Top of Information shown
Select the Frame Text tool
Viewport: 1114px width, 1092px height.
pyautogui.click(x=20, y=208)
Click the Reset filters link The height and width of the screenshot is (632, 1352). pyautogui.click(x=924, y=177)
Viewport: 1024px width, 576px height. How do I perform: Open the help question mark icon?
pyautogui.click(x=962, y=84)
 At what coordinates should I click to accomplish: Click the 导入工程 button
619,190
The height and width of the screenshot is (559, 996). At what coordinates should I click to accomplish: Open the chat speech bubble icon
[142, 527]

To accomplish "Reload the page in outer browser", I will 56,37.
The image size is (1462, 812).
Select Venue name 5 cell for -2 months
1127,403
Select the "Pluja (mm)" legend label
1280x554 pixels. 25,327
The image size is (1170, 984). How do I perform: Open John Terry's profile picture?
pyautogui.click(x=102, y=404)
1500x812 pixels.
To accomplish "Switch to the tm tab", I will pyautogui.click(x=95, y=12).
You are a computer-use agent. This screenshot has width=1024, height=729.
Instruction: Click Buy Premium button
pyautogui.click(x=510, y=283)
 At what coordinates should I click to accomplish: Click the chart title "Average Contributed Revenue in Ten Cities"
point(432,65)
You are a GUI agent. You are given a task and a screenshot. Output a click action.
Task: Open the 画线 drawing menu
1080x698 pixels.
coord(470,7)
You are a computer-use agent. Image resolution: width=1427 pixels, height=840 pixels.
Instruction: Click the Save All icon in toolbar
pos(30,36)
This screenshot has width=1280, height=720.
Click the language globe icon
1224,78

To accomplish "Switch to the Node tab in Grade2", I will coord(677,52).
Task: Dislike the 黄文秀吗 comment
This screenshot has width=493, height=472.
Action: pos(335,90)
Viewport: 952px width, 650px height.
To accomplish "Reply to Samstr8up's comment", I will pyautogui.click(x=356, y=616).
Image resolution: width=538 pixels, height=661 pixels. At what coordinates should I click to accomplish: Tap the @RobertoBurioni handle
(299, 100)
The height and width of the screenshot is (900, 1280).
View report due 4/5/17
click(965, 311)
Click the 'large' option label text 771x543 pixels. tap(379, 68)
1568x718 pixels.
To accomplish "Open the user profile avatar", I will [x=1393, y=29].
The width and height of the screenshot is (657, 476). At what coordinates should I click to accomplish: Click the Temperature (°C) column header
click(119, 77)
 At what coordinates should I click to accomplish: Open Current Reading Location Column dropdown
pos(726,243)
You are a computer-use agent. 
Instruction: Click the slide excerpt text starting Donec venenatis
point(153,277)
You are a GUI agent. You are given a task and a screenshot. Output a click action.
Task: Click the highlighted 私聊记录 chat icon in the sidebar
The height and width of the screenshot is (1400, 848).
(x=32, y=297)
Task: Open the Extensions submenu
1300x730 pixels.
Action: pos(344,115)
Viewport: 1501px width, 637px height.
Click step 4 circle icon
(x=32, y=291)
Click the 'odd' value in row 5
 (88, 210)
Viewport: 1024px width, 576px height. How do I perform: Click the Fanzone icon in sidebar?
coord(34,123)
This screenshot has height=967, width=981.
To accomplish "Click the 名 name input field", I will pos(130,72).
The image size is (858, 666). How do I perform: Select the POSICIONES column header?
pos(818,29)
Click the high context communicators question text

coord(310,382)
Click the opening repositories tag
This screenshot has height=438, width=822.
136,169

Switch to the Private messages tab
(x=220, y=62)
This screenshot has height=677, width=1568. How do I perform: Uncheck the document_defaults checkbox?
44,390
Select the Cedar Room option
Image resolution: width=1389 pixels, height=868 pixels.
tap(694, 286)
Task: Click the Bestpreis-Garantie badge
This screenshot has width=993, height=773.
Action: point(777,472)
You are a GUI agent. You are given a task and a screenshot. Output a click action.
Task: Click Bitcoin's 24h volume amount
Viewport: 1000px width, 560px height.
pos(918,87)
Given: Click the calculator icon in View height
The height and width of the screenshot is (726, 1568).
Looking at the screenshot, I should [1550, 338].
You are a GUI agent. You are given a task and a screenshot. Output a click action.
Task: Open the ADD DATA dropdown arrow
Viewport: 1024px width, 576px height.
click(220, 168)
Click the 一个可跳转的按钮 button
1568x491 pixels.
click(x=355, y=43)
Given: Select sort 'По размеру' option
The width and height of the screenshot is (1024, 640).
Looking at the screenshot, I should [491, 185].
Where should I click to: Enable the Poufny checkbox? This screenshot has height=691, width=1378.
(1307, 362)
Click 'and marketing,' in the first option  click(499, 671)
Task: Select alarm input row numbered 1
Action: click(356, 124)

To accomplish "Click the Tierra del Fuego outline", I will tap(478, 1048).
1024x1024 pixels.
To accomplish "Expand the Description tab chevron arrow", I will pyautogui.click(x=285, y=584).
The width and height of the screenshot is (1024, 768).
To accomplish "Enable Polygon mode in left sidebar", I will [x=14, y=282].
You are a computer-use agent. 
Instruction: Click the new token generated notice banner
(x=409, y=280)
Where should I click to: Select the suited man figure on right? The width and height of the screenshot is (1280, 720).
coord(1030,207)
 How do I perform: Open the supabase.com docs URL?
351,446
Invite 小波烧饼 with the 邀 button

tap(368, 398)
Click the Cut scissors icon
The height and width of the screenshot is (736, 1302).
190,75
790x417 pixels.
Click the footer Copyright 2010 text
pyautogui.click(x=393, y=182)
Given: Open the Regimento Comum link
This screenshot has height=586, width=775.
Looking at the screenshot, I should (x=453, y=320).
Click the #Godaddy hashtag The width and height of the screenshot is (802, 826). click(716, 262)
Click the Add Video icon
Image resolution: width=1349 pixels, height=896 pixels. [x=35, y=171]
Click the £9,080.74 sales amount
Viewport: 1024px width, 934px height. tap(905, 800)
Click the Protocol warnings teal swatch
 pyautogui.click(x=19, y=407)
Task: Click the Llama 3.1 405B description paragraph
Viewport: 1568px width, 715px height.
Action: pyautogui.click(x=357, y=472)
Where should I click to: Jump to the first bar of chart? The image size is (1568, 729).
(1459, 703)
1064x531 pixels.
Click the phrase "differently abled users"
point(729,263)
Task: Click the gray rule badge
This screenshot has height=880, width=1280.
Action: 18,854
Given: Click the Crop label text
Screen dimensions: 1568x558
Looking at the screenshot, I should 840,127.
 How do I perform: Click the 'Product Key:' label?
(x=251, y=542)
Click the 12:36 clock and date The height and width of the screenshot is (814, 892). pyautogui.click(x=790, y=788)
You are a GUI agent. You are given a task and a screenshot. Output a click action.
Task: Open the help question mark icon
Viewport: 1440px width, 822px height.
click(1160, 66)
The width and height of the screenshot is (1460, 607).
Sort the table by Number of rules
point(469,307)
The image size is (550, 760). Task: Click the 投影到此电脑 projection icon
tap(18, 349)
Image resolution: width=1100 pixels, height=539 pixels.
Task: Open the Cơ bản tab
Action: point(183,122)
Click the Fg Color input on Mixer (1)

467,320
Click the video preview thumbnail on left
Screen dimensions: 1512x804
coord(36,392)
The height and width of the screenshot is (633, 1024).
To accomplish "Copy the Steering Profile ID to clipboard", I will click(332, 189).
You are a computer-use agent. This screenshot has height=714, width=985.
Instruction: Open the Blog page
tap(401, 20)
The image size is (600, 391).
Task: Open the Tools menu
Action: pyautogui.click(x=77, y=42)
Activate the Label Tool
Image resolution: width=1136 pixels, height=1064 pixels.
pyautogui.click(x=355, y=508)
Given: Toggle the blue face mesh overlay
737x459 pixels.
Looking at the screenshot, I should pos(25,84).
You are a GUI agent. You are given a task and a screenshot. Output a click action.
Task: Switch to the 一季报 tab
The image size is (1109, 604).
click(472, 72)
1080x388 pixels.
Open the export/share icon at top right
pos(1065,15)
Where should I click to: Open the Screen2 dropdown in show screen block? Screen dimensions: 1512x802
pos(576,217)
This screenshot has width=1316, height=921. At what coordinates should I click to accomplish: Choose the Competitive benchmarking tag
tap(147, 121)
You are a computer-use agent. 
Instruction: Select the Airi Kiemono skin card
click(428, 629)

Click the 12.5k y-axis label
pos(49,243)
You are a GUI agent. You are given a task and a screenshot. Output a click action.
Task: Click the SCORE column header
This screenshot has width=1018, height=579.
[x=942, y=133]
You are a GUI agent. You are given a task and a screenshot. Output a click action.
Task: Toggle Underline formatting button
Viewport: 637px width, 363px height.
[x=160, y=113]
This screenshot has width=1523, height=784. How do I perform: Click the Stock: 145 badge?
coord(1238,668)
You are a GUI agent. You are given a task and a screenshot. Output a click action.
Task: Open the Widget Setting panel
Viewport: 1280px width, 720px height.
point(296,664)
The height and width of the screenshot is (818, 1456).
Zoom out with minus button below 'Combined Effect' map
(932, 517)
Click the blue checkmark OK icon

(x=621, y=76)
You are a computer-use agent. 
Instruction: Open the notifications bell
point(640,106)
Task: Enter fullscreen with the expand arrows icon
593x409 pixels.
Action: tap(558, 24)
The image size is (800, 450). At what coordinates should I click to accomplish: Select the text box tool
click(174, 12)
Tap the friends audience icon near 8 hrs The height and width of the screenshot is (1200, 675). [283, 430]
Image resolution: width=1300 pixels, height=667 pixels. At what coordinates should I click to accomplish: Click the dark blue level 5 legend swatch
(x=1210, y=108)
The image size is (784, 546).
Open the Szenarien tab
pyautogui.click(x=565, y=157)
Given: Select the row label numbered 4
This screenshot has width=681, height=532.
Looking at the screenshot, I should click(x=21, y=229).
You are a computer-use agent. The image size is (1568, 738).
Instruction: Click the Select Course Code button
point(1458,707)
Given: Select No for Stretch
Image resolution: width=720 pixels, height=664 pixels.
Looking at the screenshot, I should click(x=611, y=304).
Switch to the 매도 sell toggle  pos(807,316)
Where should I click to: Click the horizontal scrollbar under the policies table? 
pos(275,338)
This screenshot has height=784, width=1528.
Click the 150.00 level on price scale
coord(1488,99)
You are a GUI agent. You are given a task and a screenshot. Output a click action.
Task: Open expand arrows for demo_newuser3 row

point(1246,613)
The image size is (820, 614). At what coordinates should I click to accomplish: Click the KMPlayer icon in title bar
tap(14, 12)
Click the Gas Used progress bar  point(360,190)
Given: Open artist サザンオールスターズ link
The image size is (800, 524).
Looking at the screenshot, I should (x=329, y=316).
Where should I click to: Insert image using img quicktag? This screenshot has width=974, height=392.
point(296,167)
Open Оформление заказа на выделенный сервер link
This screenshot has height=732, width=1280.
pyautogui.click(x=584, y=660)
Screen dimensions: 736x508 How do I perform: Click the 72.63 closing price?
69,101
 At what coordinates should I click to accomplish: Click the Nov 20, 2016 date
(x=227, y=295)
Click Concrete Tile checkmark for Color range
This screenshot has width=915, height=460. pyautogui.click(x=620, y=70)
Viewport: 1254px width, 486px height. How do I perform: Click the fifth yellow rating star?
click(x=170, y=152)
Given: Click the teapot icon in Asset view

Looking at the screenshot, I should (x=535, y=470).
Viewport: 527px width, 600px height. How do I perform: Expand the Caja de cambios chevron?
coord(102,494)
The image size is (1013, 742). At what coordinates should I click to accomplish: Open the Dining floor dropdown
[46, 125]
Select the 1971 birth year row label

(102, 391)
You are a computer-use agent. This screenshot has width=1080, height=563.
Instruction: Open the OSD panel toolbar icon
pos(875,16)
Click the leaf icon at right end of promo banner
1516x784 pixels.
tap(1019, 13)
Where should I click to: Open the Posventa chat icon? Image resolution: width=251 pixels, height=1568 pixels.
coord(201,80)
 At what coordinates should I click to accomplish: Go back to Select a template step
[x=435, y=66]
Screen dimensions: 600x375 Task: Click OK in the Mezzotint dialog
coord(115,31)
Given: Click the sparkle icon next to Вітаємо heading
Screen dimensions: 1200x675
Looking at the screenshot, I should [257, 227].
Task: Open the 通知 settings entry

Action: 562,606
Bottom of Information shown
● Task requirements:
From the data above, pick out each line containing "comment" and copy it.

● Task answer:
Task: Dislike the 黄文秀吗 comment
To accomplish "Reply to Samstr8up's comment", I will pyautogui.click(x=356, y=616).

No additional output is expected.